* **WORK TO COMPLETE**
Determine the number of lines below that contain "Given". Write nothing but that number.

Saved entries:
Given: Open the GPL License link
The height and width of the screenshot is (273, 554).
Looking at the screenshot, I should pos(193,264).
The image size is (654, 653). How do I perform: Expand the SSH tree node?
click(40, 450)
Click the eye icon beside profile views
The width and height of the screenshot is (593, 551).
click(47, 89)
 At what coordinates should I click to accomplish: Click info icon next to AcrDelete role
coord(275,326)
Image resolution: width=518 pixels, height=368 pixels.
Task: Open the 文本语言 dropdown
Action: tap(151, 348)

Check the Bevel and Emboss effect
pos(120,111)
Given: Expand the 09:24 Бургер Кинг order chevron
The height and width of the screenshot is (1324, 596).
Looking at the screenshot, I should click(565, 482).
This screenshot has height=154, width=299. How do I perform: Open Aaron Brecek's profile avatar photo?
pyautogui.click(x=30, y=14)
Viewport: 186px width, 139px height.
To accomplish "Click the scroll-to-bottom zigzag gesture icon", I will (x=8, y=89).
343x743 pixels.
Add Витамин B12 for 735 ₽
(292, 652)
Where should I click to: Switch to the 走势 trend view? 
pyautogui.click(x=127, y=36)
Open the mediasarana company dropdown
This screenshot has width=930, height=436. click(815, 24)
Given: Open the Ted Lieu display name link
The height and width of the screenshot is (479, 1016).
==
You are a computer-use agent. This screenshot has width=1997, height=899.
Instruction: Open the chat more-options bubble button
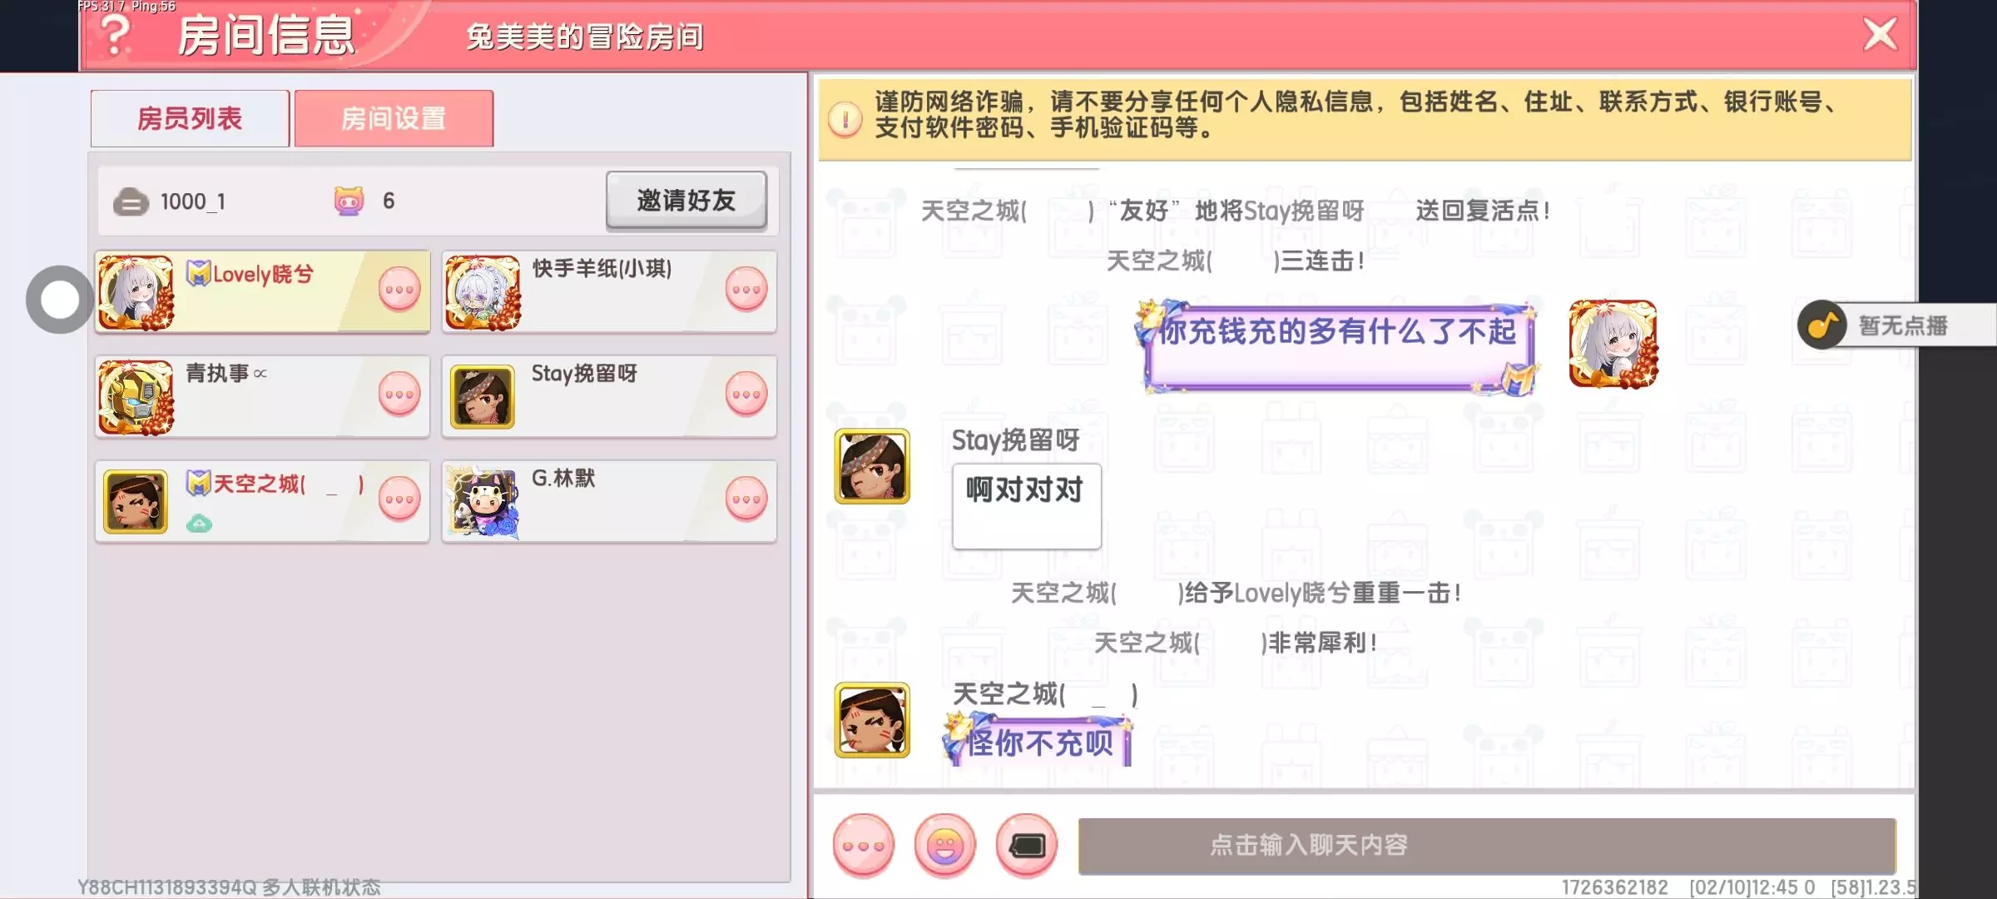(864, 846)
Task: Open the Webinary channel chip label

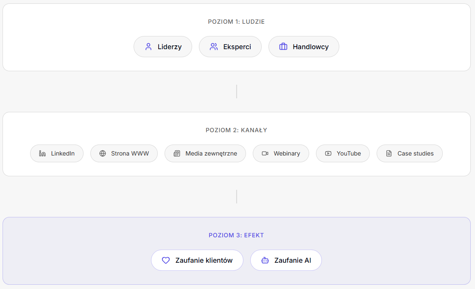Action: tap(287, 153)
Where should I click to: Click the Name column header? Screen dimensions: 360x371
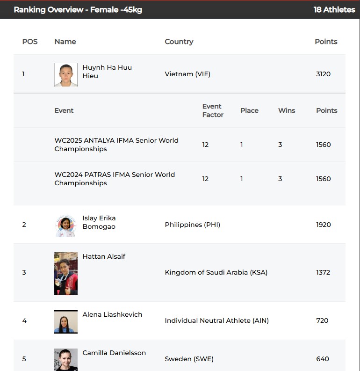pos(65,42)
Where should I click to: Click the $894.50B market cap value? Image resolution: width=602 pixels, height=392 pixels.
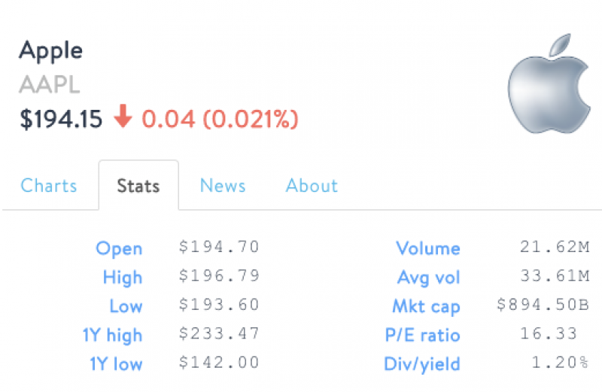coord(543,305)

* **WRITTEN SOLUTION**
3